> What you are asked to do: Would you set down every line of the data below exactly as it reads?
Data supplied Block Start
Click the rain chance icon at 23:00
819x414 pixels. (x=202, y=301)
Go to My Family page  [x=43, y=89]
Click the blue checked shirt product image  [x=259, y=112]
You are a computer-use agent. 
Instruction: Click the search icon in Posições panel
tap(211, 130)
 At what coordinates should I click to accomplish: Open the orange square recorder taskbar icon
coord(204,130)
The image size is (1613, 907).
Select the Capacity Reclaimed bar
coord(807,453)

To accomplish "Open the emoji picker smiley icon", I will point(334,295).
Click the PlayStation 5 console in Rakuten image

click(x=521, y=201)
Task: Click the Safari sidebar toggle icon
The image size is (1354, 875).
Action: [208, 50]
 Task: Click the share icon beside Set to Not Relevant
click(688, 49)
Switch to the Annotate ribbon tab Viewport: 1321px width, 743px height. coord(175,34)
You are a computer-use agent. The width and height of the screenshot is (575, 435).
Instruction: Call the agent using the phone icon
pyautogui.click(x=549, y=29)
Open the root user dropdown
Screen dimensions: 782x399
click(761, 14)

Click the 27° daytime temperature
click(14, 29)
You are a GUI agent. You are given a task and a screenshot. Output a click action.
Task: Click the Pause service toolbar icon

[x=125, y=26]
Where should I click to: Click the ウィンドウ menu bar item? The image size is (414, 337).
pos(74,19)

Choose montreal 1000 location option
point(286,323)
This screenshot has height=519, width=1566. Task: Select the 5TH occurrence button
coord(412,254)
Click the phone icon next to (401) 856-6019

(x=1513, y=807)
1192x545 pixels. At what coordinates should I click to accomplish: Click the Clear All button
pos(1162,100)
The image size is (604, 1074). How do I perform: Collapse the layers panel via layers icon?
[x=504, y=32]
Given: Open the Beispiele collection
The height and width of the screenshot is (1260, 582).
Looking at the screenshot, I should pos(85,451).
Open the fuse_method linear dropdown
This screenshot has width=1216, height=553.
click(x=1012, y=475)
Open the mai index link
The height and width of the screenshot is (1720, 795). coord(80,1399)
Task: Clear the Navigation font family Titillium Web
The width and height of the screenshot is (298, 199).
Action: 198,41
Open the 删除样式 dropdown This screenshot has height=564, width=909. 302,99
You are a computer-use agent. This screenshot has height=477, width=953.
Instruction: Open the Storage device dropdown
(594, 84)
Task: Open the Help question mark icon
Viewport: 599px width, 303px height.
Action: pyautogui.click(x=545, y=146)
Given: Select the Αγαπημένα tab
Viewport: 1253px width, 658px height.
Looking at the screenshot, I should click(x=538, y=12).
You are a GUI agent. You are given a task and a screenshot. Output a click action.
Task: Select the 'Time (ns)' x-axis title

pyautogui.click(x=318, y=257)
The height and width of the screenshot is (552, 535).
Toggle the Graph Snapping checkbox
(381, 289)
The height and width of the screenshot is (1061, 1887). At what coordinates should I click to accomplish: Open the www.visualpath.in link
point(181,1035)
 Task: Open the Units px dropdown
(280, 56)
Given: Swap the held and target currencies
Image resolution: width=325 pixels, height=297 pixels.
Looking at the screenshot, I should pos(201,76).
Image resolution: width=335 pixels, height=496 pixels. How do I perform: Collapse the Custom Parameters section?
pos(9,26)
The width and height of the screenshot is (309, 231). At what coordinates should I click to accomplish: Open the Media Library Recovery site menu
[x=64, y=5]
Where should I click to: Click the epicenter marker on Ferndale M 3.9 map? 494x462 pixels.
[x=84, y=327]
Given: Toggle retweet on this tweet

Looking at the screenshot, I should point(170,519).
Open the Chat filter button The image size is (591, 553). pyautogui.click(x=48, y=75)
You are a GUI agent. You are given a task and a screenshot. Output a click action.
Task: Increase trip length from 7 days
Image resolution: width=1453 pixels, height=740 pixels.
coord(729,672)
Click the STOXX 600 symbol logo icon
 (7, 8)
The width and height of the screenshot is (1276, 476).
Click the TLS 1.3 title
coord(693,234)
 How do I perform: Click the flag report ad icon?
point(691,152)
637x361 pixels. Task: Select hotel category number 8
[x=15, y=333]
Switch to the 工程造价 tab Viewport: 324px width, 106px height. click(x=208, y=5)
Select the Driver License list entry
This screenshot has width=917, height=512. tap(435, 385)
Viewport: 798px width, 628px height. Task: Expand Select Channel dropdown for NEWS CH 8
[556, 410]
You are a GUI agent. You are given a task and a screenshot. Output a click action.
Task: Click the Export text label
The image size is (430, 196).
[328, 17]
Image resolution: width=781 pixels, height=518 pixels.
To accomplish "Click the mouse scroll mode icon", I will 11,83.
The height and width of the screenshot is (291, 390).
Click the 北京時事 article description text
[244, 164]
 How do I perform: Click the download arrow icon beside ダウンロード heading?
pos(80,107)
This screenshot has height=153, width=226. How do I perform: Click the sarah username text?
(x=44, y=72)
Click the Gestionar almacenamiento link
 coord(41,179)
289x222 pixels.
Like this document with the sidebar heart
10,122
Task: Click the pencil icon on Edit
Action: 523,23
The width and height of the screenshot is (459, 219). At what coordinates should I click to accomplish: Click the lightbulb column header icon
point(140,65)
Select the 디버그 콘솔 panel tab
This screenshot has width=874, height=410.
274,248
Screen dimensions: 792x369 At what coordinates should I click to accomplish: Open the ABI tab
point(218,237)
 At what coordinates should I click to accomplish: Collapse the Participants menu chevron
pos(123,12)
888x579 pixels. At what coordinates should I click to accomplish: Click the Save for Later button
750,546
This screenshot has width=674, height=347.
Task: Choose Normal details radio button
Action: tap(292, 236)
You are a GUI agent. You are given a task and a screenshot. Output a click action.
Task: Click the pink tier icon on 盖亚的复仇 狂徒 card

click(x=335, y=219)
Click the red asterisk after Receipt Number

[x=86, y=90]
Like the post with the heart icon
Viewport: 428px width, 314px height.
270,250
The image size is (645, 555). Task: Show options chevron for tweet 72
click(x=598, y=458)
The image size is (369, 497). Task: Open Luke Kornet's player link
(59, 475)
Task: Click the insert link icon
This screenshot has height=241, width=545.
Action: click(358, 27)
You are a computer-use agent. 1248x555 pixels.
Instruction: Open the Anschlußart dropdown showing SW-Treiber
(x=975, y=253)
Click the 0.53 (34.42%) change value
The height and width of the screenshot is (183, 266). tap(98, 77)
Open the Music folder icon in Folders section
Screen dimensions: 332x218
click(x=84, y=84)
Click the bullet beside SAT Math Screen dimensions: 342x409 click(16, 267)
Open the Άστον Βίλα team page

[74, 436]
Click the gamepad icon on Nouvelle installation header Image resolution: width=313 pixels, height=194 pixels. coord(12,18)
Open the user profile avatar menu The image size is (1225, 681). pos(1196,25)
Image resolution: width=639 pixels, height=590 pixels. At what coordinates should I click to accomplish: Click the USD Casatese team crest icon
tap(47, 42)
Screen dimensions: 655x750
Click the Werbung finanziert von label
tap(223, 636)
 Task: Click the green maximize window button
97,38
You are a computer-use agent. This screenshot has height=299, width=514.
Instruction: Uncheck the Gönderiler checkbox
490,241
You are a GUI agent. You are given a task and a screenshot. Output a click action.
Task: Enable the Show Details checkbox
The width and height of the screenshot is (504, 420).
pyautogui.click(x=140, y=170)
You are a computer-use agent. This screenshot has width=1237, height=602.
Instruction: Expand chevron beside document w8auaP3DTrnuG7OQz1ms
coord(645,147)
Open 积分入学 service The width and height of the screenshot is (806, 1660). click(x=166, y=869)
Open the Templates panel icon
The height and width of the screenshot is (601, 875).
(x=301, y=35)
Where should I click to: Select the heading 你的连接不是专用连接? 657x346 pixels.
Data supplied Block End
> Solution:
Click the rain chance icon at 23:00
819x414 pixels. (x=202, y=301)
Go to My Family page  [x=43, y=89]
Click the blue checked shirt product image  [x=259, y=112]
You are a computer-use agent. 
Instruction: Click the search icon in Posições panel
tap(211, 130)
 At what coordinates should I click to accomplish: Open the orange square recorder taskbar icon
coord(204,130)
The image size is (1613, 907).
Select the Capacity Reclaimed bar
coord(807,453)

To accomplish "Open the emoji picker smiley icon", I will point(334,295).
Click the PlayStation 5 console in Rakuten image

click(x=521, y=201)
Task: Click the Safari sidebar toggle icon
The image size is (1354, 875).
Action: [208, 50]
 Task: Click the share icon beside Set to Not Relevant
click(688, 49)
Switch to the Annotate ribbon tab Viewport: 1321px width, 743px height. coord(175,34)
You are a computer-use agent. The width and height of the screenshot is (575, 435).
Instruction: Call the agent using the phone icon
pyautogui.click(x=549, y=29)
Open the root user dropdown
Screen dimensions: 782x399
click(761, 14)

Click the 27° daytime temperature
click(14, 29)
You are a GUI agent. You are given a task and a screenshot. Output a click action.
Task: Click the Pause service toolbar icon

[x=125, y=26]
Where should I click to: Click the ウィンドウ menu bar item? The image size is (414, 337).
pos(74,19)

Choose montreal 1000 location option
point(286,323)
This screenshot has height=519, width=1566. Task: Select the 5TH occurrence button
coord(412,254)
Click the phone icon next to (401) 856-6019

(x=1513, y=807)
1192x545 pixels. At what coordinates should I click to accomplish: Click the Clear All button
pos(1162,100)
The image size is (604, 1074). How do I perform: Collapse the layers panel via layers icon?
[x=504, y=32]
Given: Open the Beispiele collection
The height and width of the screenshot is (1260, 582).
Looking at the screenshot, I should pos(85,451).
Open the fuse_method linear dropdown
This screenshot has width=1216, height=553.
click(x=1012, y=475)
Open the mai index link
The height and width of the screenshot is (1720, 795). coord(80,1399)
Task: Clear the Navigation font family Titillium Web
The width and height of the screenshot is (298, 199).
Action: 198,41
Open the 删除样式 dropdown This screenshot has height=564, width=909. 302,99
You are a computer-use agent. This screenshot has height=477, width=953.
Instruction: Open the Storage device dropdown
(594, 84)
Task: Open the Help question mark icon
Viewport: 599px width, 303px height.
Action: pyautogui.click(x=545, y=146)
Given: Select the Αγαπημένα tab
Viewport: 1253px width, 658px height.
Looking at the screenshot, I should click(x=538, y=12).
You are a GUI agent. You are given a task and a screenshot. Output a click action.
Task: Select the 'Time (ns)' x-axis title

pyautogui.click(x=318, y=257)
The height and width of the screenshot is (552, 535).
Toggle the Graph Snapping checkbox
(381, 289)
The height and width of the screenshot is (1061, 1887). At what coordinates should I click to accomplish: Open the www.visualpath.in link
point(181,1035)
 Task: Open the Units px dropdown
(280, 56)
Given: Swap the held and target currencies
Image resolution: width=325 pixels, height=297 pixels.
Looking at the screenshot, I should pos(201,76).
Image resolution: width=335 pixels, height=496 pixels. How do I perform: Collapse the Custom Parameters section?
pos(9,26)
The width and height of the screenshot is (309, 231). At what coordinates should I click to accomplish: Open the Media Library Recovery site menu
[x=64, y=5]
Where should I click to: Click the epicenter marker on Ferndale M 3.9 map? 494x462 pixels.
[x=84, y=327]
Given: Toggle retweet on this tweet

Looking at the screenshot, I should point(170,519).
Open the Chat filter button The image size is (591, 553). pyautogui.click(x=48, y=75)
You are a GUI agent. You are given a task and a screenshot. Output a click action.
Task: Increase trip length from 7 days
Image resolution: width=1453 pixels, height=740 pixels.
coord(729,672)
Click the STOXX 600 symbol logo icon
 (7, 8)
The width and height of the screenshot is (1276, 476).
Click the TLS 1.3 title
coord(693,234)
 How do I perform: Click the flag report ad icon?
point(691,152)
637x361 pixels. Task: Select hotel category number 8
[x=15, y=333]
Switch to the 工程造价 tab Viewport: 324px width, 106px height. click(x=208, y=5)
Select the Driver License list entry
This screenshot has width=917, height=512. tap(435, 385)
Viewport: 798px width, 628px height. Task: Expand Select Channel dropdown for NEWS CH 8
[556, 410]
You are a GUI agent. You are given a task and a screenshot. Output a click action.
Task: Click the Export text label
The image size is (430, 196).
[328, 17]
Image resolution: width=781 pixels, height=518 pixels.
To accomplish "Click the mouse scroll mode icon", I will 11,83.
The height and width of the screenshot is (291, 390).
Click the 北京時事 article description text
[244, 164]
 How do I perform: Click the download arrow icon beside ダウンロード heading?
pos(80,107)
This screenshot has height=153, width=226. How do I perform: Click the sarah username text?
(x=44, y=72)
Click the Gestionar almacenamiento link
 coord(41,179)
289x222 pixels.
Like this document with the sidebar heart
10,122
Task: Click the pencil icon on Edit
Action: 523,23
The width and height of the screenshot is (459, 219). At what coordinates should I click to accomplish: Click the lightbulb column header icon
point(140,65)
Select the 디버그 콘솔 panel tab
This screenshot has width=874, height=410.
274,248
Screen dimensions: 792x369 At what coordinates should I click to accomplish: Open the ABI tab
point(218,237)
 At what coordinates should I click to accomplish: Collapse the Participants menu chevron
pos(123,12)
888x579 pixels. At what coordinates should I click to accomplish: Click the Save for Later button
750,546
This screenshot has width=674, height=347.
Task: Choose Normal details radio button
Action: tap(292, 236)
You are a GUI agent. You are given a task and a screenshot. Output a click action.
Task: Click the pink tier icon on 盖亚的复仇 狂徒 card

click(x=335, y=219)
Click the red asterisk after Receipt Number

[x=86, y=90]
Like the post with the heart icon
Viewport: 428px width, 314px height.
270,250
The image size is (645, 555). Task: Show options chevron for tweet 72
click(x=598, y=458)
The image size is (369, 497). Task: Open Luke Kornet's player link
(59, 475)
Task: Click the insert link icon
This screenshot has height=241, width=545.
Action: click(358, 27)
You are a computer-use agent. 1248x555 pixels.
Instruction: Open the Anschlußart dropdown showing SW-Treiber
(x=975, y=253)
Click the 0.53 (34.42%) change value
The height and width of the screenshot is (183, 266). tap(98, 77)
Open the Music folder icon in Folders section
Screen dimensions: 332x218
click(x=84, y=84)
Click the bullet beside SAT Math Screen dimensions: 342x409 click(16, 267)
Open the Άστον Βίλα team page

[74, 436]
Click the gamepad icon on Nouvelle installation header Image resolution: width=313 pixels, height=194 pixels. coord(12,18)
Open the user profile avatar menu The image size is (1225, 681). pos(1196,25)
Image resolution: width=639 pixels, height=590 pixels. At what coordinates should I click to accomplish: Click the USD Casatese team crest icon
tap(47, 42)
Screen dimensions: 655x750
Click the Werbung finanziert von label
tap(223, 636)
 Task: Click the green maximize window button
97,38
You are a computer-use agent. This screenshot has height=299, width=514.
Instruction: Uncheck the Gönderiler checkbox
490,241
You are a GUI agent. You are given a task and a screenshot. Output a click action.
Task: Enable the Show Details checkbox
The width and height of the screenshot is (504, 420).
pyautogui.click(x=140, y=170)
You are a computer-use agent. This screenshot has width=1237, height=602.
Instruction: Expand chevron beside document w8auaP3DTrnuG7OQz1ms
coord(645,147)
Open 积分入学 service The width and height of the screenshot is (806, 1660). click(x=166, y=869)
Open the Templates panel icon
The height and width of the screenshot is (601, 875).
(x=301, y=35)
Where should I click to: Select the heading 你的连接不是专用连接? 657x346 pixels.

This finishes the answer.